Rússia/ Rosa radioativa
Putin instalará armas nucleares táticas na Bielorrússia
Putin e Lukashenko, cada vez mais unidos na ofensiva à Ucrânia – Imagem: Presidência da Rússia
A Rússia instalará armas nucleares táticas na Bielorrússia, anunciou o presidente russo, Vladimir Putin, no sábado 25. O Kremlin disse ter chegado a um acordo sobre o tema com o presidente bielorrusso, Alexander Lukashenko, seu aliado mais próximo. É a primeira vez, desde meados da década de 1990, que o governo russo vai instalar armas fora de seu território.
O anúncio aumenta o temor de um conflito com armas nucleares no Leste Europeu. Recentemente, Moscou decidiu sair unilateralmente do pacto New Start, voltado para a redução do arsenal nuclear de EUA e Rússia.
As armas nucleares táticas utilizam ogivas menores e foram projetadas para destruir alvos específicos em uma batalha. Elas podem ser acionadas pelo sistema de lançamento de mísseis Iskander, já utilizado pela Rússia em alvos de curto alcance na Ucrânia. As armas nucleares estratégicas, por sua vez, cruzam continentes e têm capacidade para devastar uma cidade inteira.
Netanyahu no cabresto
O premier israelense, Benjamin Netanyahu, decidiu adiar, na segunda-feira 27, a controversa reforma judicial que gerou uma onda de protestos em várias cidades e arrastou o país para a mais grave crise política dos últimos anos. Pela proposta, o Legislativo poderia reverter decisões da Suprema Corte por maioria simples – inclusive as eventuais condenações que Netanyahu venha a sofrer em seus processos por corrupção, fraude e abuso de confiança. “Quando há uma chance de impedir uma guerra civil através do diálogo, como primeiro-ministro eu faço uma pausa”, recuou o premier. Ele teme que os distúrbios possam resultar em uma ruptura na coalizão governista, composta de extremistas de direita e grupos religiosos radicais.
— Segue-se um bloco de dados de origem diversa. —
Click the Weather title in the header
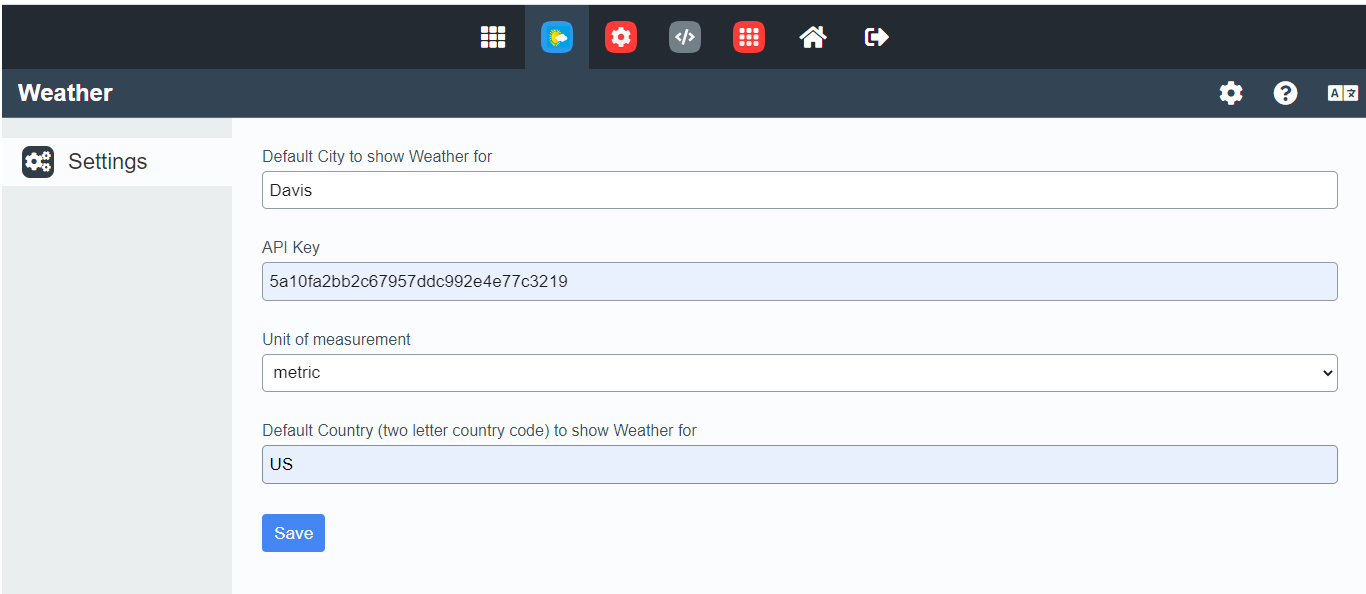The height and width of the screenshot is (594, 1366). [x=65, y=93]
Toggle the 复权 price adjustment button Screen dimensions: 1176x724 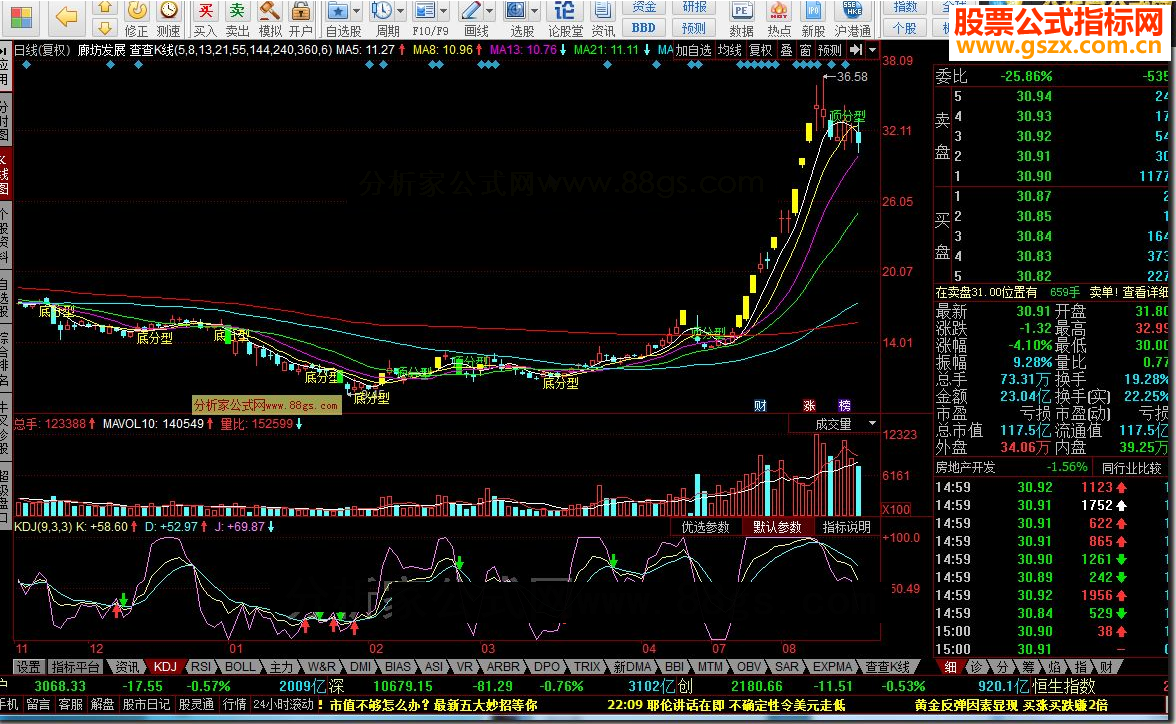click(761, 50)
Alemanha/ Sem luta não há conquista
Maior greve em três décadas exige reparação de perda inflacionária
Os trabalhadores alemães cobram aumentos de pelo menos 10,5% – Imagem: Thomas Kienzle/AFP
Maior economia da Europa, a Alemanha amanheceu na segunda-feira 27 ao som dos piquetes e barricadas, com boa parte do comércio fechada. Pudera, a greve convocada pelos dois maiores sindicatos do país conseguiu interromper completamente a circulação de trens, ônibus, aviões e embarcações nos principais centros urbanos do país.
O Sindicato dos Ferroviários e o Sindicato do Setor Público (Verdi), que, juntos, possuem mais de 2 milhões de filiados, convocaram uma greve conjunta para reivindicar melhorias salariais. As organizações exigem aumentos de pelo menos 10,5%, devido à alta histórica na inflação alemã, que levou a um aumento expressivo do custo de vida. Nas rodadas anteriores de negociação, reajustes de 5% e ofertas de bônus únicos foram rejeitados.
Os portos bloqueados, os voos cancelados e as linhas de trem paralisadas geraram prejuízos de até 181 milhões de euros, estima Klaus Wohlrabe, especialista do Instituto de Pesquisa Econômica da Alemanha.